Text segment:
============================================================
Diasporan Divide? The Constraints and Solutions to Internet Television in Continental Africa

As television becomes a streaming service, delivered over the internet rather than through the airwaves, it becomes location-aware (and location-blind) in new ways. . . . Approaching the internet as a localised and unevenly available set of cultural experiences—as opposed to a global, universal superhighway—reminds us that the internet, like television, is always locally configured as well as globally networked.20

Amid the burgeoning scholarship on internet television,21 Ramon Lobato and James Meese’s open-access book Geoblocking and Global Video Culture (2015) is unusual in not only arguing for the importance of including perspectives from beyond Euro-America but also actually including and foregrounding such perspectives (encompassing case studies from countries as diverse as China, Turkey, Malaysia, Brazil, Iran, and Cuba). Indeed, such perspectives are vital for challenging universalizing theory that takes as its reference points only wealthy contexts in Europe and North America. As I will show, experiences of internet television for the majority of Africans on the continent are vastly different from those in the wealthy West, including for members of the African diaspora who have access to desktops, laptops, and high-speed internet. Chris Savides, Africa Head of Naspers’s SVOD platform Showmax, sug- gests that radical changes are afoot with the development of new technology such as Chromecast, through which one can use a smartphone as the engine to power lean-back viewing on a TV,22 but it is difficult to predict when this technology might become affordable for mass markets in under-resourced contexts.
============================================================
Condense the paragraph of the passage on internet television in Africa that begins "Amid the burgeoning scholarship" into a short bulleted list that keeps its main facts. The records that follow are separate from the passage on internet television in Africa and unrelated to it.
============================================================
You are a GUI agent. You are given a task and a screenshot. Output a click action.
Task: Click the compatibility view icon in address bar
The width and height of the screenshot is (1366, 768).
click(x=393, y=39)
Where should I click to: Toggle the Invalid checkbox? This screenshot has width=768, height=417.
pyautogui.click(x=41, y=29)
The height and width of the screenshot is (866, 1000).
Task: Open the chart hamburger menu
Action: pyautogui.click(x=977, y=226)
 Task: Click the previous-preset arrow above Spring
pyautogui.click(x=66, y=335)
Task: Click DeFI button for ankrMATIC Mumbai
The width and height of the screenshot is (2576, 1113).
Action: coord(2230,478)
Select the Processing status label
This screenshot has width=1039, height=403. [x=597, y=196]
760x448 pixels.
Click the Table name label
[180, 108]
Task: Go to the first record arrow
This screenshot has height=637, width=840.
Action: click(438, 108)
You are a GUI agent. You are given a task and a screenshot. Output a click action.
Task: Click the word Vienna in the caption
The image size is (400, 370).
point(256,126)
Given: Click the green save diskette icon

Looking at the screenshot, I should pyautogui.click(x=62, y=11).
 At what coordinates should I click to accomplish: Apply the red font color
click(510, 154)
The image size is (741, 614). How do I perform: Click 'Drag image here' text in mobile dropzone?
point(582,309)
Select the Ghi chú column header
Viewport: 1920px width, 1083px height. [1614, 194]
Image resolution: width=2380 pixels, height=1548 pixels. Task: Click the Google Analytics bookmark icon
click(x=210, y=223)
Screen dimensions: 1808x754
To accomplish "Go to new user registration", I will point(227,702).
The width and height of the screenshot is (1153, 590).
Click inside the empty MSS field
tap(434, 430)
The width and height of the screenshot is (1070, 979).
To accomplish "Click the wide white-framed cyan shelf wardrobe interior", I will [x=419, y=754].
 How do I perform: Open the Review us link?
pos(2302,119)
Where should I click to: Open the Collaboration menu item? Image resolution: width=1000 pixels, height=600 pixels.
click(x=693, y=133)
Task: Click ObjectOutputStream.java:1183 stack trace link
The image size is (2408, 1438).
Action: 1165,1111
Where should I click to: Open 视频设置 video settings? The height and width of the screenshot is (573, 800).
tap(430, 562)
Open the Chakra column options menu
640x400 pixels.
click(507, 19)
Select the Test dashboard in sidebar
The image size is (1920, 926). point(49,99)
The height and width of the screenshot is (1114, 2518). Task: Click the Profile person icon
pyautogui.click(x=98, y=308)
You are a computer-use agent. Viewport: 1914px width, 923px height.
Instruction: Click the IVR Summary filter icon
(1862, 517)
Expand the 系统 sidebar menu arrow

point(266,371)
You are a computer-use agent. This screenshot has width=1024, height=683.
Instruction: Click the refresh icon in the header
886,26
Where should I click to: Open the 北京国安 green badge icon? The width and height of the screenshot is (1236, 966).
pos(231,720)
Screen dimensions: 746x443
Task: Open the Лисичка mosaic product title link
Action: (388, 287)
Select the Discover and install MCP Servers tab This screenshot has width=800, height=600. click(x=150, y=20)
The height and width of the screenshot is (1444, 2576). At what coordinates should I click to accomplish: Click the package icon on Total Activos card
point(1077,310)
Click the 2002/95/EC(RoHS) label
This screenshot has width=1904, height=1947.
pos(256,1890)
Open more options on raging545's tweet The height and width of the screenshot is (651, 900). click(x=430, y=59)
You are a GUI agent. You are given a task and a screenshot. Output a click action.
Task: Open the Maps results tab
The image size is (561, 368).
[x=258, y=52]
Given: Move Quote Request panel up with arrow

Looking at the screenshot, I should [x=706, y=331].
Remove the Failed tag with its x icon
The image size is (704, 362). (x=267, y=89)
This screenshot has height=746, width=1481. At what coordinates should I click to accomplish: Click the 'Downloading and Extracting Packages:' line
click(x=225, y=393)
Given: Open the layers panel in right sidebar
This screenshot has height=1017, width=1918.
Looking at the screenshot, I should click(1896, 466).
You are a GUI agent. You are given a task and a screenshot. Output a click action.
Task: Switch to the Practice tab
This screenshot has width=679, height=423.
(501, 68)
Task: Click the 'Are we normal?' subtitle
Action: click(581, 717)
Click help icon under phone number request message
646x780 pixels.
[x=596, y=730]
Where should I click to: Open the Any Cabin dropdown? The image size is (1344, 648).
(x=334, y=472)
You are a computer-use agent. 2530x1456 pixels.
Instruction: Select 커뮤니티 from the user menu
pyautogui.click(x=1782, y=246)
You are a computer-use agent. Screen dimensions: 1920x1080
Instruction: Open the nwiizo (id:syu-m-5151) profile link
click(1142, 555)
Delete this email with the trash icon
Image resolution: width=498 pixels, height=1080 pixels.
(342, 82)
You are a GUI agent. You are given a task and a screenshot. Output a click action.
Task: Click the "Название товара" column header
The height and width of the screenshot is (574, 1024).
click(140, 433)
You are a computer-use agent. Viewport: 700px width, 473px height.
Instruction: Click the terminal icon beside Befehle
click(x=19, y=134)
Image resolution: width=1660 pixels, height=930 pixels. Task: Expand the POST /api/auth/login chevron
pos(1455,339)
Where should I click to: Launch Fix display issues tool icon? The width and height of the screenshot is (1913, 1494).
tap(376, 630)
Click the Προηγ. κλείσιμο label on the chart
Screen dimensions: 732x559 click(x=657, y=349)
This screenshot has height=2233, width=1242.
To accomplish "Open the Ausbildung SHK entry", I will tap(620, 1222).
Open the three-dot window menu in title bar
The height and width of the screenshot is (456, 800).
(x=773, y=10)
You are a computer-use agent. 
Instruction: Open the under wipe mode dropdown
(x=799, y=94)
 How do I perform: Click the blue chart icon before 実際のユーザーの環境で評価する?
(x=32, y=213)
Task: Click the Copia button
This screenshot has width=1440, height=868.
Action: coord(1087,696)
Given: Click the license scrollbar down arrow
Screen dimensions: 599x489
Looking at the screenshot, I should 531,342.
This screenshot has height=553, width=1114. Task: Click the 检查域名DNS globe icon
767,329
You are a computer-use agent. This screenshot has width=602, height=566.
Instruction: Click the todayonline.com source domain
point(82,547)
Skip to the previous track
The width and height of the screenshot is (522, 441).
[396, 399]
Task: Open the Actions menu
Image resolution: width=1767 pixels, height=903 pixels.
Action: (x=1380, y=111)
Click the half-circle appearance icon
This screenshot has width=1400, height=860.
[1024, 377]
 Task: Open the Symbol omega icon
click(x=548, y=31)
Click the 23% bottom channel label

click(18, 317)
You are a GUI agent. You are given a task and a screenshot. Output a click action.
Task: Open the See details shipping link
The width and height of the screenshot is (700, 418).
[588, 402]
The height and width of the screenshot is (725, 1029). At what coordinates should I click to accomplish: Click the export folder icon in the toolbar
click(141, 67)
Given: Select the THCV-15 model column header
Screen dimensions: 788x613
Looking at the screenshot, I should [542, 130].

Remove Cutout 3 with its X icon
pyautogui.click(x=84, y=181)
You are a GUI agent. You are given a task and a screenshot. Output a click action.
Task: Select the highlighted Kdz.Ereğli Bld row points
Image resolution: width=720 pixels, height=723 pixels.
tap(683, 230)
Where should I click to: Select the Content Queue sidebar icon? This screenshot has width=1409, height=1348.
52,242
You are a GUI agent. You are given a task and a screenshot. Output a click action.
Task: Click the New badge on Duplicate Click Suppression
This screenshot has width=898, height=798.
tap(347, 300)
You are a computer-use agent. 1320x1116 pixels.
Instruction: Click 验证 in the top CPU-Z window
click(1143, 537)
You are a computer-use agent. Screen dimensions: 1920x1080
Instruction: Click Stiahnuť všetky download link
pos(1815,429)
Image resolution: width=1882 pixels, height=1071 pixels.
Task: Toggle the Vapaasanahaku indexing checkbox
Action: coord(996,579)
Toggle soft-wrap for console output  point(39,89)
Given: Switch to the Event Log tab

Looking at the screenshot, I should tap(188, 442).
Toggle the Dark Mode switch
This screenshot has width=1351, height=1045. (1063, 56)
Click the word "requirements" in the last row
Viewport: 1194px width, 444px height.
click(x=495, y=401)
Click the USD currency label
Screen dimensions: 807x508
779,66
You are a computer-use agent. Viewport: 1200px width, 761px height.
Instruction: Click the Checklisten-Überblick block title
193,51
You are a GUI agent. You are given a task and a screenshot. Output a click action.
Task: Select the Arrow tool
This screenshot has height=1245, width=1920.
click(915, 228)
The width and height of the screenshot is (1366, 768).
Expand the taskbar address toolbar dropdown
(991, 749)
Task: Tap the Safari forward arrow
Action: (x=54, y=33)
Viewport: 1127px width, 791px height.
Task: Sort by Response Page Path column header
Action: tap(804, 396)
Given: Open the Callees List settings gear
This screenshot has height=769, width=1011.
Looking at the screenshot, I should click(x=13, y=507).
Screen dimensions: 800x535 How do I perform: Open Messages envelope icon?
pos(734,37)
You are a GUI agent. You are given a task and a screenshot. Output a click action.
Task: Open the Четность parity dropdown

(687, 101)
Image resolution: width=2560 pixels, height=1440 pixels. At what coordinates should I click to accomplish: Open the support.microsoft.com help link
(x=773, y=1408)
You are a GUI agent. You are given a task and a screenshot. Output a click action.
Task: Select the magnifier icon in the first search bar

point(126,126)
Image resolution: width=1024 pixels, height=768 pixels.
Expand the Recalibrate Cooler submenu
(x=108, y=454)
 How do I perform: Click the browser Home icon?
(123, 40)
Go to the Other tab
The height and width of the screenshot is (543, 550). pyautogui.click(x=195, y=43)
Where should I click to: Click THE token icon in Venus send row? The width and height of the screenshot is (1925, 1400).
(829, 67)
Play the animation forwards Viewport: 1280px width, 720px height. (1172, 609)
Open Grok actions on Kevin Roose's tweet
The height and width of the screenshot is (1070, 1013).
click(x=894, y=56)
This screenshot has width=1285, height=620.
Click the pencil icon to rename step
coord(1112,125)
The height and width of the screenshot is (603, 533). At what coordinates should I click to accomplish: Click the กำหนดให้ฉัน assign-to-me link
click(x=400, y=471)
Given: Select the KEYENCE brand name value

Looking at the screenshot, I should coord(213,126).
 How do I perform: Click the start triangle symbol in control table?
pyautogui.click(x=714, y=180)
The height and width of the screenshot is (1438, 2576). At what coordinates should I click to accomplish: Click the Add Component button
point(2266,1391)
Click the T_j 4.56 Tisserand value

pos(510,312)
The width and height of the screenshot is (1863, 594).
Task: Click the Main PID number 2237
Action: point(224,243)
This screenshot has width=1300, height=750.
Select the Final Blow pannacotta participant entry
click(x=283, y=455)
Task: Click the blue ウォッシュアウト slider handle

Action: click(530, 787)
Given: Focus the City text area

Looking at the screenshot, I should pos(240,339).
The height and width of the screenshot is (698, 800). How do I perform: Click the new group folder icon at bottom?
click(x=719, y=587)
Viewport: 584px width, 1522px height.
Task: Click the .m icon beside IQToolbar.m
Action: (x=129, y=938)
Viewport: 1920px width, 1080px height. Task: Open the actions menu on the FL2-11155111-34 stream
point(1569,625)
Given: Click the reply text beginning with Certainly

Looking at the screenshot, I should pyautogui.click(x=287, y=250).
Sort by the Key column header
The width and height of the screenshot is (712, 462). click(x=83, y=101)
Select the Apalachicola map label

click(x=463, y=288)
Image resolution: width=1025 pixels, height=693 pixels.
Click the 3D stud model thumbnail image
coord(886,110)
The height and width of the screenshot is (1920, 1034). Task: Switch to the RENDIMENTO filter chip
============================================================
Exercise answer:
- Ramon Lobato and James Meese's open-access book *Geoblocking and Global Video Culture* (2015) stands out in scholarship on internet television because it actually includes and foregrounds perspectives from beyond Euro-America, with case studies from countries such as China, Turkey, Malaysia, Brazil, Iran, and Cuba.
- Such perspectives are vital for challenging universalizing theory that draws only on wealthy European and North American contexts.
- Most Africans on the continent experience internet television very differently from people in the wealthy West, including members of the African diaspora who have computers and high-speed internet.
- Chris Savides, Africa Head of Naspers's SVOD platform Showmax, suggests that technology such as Chromecast, which lets a smartphone power lean-back viewing on a TV, is bringing radical changes.
- It is hard to predict when such technology will become affordable for mass markets in under-resourced contexts.